The company is looking for a senior software engineer with at least five years of peer-to-peer development experience. This person will explore delivery methods for Netflix's Open Connect delivery network, with a special focus on automating and fool-proofing the peer-to-peer component. 

Now, the presence of a single job posting doesn't necessarily mean that Netflix is going all-in on this idea. Like all innovators, Netflix explores new ideas all the time without any guarantees that the latest experiment will ever become a full-on standard. The company might hire an expert, explore the idea for a while, and then dismiss it as unworkable.

Moreover, Netflix is hedging its bets. Ars Technica was told, in no uncertain terms, that Netflix is looking at all kinds of content delivery routes. And the company is hiring engineers and network architects to design "the next generation of the Netflix Content Delivery platform (Netflix Open Connect)."

That said, I think Netflix could be on to something good here.

What are we talking about?
Peer-to-peer file sharing is a proven technology, and it has the power to saturate even a very fat Internet connection under the right circumstances. You don't need a single ultra-fat connection to one well-endowed server. Dozens, hundreds, or even thousands of hookups with lower-speed sources will do just fine.

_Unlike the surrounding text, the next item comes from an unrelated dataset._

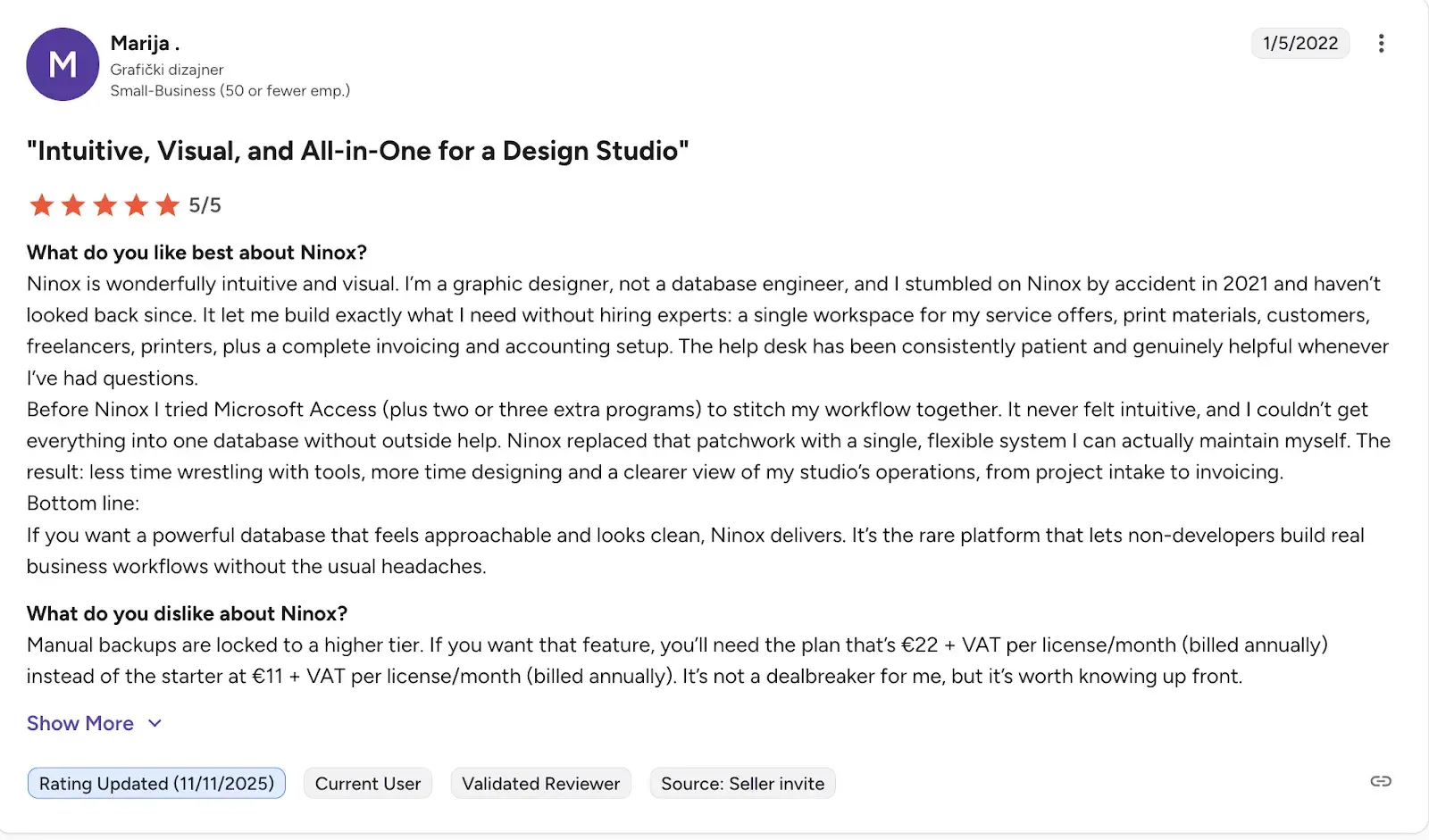The image size is (1429, 840).
Task: Expand review with Show More
Action: [80, 723]
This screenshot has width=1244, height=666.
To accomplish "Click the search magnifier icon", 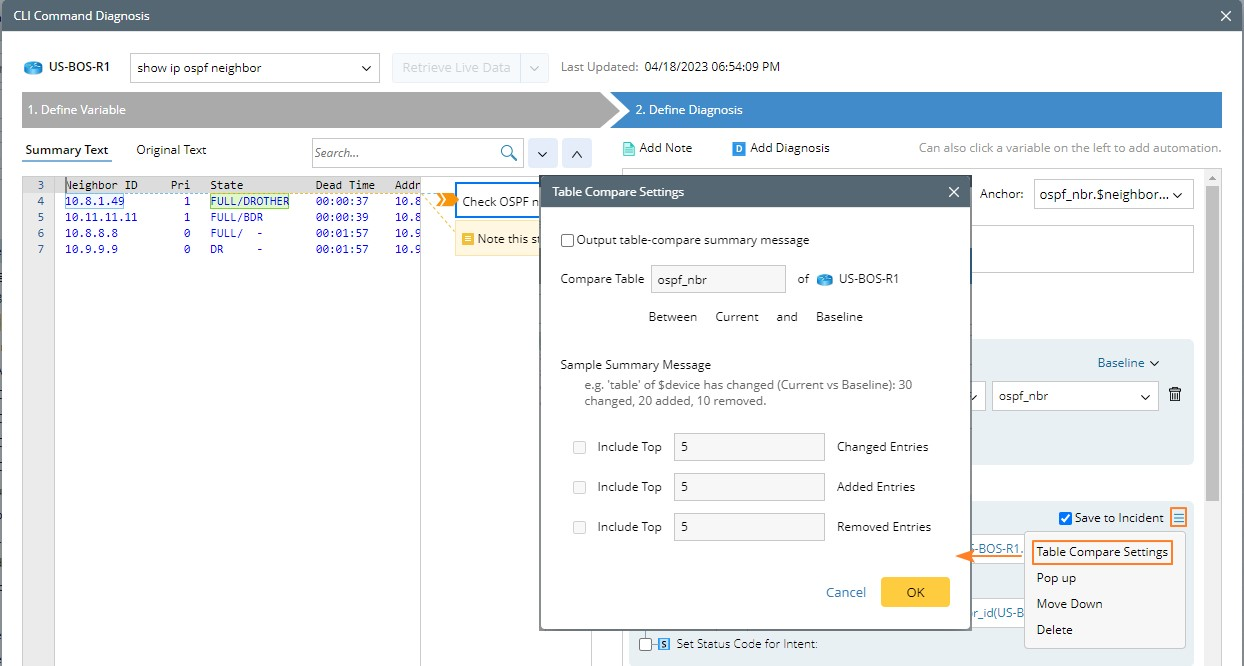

For example, I'm using a fairly high-end fiber-optic connection capable of sucking down online data at 50 megabits per second. This morning, I used BitTorrent to download the latest version of Ubuntu Linux -- not from a file library on a single server, but via more than 4,600 fellow Linux enthusiasts. The 964 megabytes of operating system goodness arrived in less than four minutes, for an average download speed of 34 megabits per second. There were times when this download stream totally saturated and maxed out my fairly beefy fiber connection. And if I had a faster fiber subscription, I'm sure it would have hit the ceiling of that pipe as well.

There was a time when BitTorrent and other peer-to-peer networks were under the gun, because of their popularity for sharing professionally produced content in illegal channels. Comcast, for one, was known to throttle download speeds of torrent connections.

But that was the start of public outcry to save the open Internet, and the FCC stepped in with new regulations in favor of network neutrality. Under the new framework, it's much harder to justify throttling of any particular network connections, including torrent traffic.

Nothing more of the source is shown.